Факел, что держал в руках шляхтич, бросал дрожащие отсветы на эту девчонку в белом. Я сверху видел волосы, которые казались медными, а на самом деле были, по-видимому, пепельно-золотистыми. И лицо ее сейчас отливало бронзой, а обычно было, конечно, бледным, как у всех, сидящих в подземелье. Мне стало не по себе. Мало души в людях, вот что скажу я вам. И удивительно только, как это бог еще терпит наши грехи и наше бессердечие. Наверное, благодаря немногим праведникам. Да вот только где они?
— Готовься! — скомандовал капитан.
Всадники начали собираться возле телег, громыхая подковами, звякая оружием и перекликаясь.

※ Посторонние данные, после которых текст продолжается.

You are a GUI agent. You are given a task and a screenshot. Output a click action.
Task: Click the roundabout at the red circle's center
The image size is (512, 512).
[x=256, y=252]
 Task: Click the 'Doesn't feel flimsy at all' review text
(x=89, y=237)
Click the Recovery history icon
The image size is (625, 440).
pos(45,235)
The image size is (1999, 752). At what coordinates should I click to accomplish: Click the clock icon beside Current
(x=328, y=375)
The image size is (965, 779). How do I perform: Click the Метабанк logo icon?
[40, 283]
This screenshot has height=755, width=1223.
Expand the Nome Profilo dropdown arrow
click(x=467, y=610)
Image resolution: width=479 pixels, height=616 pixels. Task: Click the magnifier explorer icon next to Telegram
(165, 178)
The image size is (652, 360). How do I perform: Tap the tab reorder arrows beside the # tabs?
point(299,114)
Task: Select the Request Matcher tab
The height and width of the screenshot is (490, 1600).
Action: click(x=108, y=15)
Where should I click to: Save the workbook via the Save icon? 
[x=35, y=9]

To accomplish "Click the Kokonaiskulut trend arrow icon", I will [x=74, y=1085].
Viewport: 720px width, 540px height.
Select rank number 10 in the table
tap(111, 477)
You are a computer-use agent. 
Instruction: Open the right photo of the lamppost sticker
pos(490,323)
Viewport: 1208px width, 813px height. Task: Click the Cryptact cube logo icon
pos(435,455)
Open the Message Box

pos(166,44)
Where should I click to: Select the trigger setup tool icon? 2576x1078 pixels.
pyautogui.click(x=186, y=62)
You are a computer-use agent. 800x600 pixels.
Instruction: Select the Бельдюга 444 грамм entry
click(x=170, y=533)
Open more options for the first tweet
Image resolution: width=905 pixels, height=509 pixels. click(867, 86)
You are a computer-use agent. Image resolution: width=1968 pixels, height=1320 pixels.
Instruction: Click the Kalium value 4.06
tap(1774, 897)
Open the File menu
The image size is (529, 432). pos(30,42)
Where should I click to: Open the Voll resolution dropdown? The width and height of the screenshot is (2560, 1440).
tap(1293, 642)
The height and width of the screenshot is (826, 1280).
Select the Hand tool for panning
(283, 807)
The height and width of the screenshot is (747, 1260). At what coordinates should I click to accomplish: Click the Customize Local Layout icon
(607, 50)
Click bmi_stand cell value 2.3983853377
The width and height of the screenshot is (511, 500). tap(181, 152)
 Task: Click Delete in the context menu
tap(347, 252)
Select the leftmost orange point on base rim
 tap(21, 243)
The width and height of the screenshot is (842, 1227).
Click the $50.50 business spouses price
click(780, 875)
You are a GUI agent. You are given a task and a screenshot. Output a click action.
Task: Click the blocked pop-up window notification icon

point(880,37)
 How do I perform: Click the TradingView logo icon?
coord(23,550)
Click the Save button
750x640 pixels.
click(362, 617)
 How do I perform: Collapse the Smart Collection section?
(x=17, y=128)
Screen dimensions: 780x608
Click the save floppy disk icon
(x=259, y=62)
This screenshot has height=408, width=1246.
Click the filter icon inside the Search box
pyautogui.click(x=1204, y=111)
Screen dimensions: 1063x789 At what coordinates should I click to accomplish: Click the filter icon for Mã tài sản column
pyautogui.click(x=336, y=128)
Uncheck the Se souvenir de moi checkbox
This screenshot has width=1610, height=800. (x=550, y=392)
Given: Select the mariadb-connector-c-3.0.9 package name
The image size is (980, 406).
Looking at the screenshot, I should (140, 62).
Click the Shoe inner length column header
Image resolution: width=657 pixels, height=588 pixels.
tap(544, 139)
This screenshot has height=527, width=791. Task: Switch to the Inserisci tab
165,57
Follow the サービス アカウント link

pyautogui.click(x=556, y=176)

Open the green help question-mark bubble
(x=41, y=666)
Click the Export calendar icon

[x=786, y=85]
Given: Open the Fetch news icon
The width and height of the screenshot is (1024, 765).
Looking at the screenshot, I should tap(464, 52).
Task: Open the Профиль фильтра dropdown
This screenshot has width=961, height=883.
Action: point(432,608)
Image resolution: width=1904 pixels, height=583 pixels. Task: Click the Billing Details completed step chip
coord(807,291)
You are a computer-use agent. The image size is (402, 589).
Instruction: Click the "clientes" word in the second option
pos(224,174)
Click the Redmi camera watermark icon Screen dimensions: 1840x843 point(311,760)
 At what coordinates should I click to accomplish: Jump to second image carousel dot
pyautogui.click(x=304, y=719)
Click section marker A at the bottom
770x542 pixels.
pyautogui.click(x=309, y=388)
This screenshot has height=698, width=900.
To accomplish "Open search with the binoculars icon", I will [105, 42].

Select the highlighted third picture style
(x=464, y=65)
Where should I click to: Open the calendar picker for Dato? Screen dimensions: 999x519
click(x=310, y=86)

Я все смотрел на эту худенькую девушку. Обиднее всего, что и ноги у нее были хороши, и все остальное, и движения красивы, а это самое прекрасное в женщине, если не считать глаз. Нельзя таких под замок.
— Пан, — крикнул кузнец, — уже все раскованы. К возам приковывать не надо?
— Не надо, — сказал Кизгайла.
И тут девушка подняла на него глаза, и я видел ее лицо. Брови в крутом изломе, большие серые глаза, как у оленя, глядящего на охотника влажно, беззащитно и сдержанно. А рот великоватый, и нос не совсем ровный. Неправильное обличье, и все равно таких не забывают.
И догадка, словно игла, кольнула в сердце: «Ирина». Так вот кого они вывозят? Не хотят рисковать. Думают, что Ракутович полетит выручать и снимет осаду. Негоже, паны, негоже.
А у нее ресницы задрожали и рот приоткрылся.
— Радуйся, пан, радуйся, пани Любка, загубили вы мою жизнь. Да, видать, летит сокол, раз вороны взграяли с испугу.
— Двигай! — махнул рукой пан.
И загрохотали по плитам телеги, заметалось пламя факелов. И стало все это похожим на бесовский шабаш.
А лицо пани Любки стало совсем страшным, даже зубы оскалились не как у человека. И уж когда телеги начали втягиваться в ворота, оттуда долетели слова:
— Иуда. Запродажный. Продал веру, братьев продал. Пусть сгинет твой род…
Остальные взвыли на телегах, — многие, наверное, и говорить разучились. Но начальник стражи выстрелил несколько раз бичом, и наступила тишина.
А Кизгайла, услышав последние ее слова, стал таким страшным, каким я никогда не видел человека: скулы обтянуты, глаза безумные, губу закусил.
Любка положила ему руку на плечо — сбросил. И сразу сгорбился.
А от ворот, из-под самой арки, еще долетел тот же голос, тихий и музыке подобный:
— Сдохни, Кизгайла.
Потом упала за ними решетка. Будто отрезало.
И я не вынес, пошел в свою комнату.
Завалился на постель с сапожищами — нарочно — и стал глядеть на свечу и думать на своем языке. Я начал слишком жалеть этих чужих людей и, когда жалею, думаю по-ихнему. А это не к добру.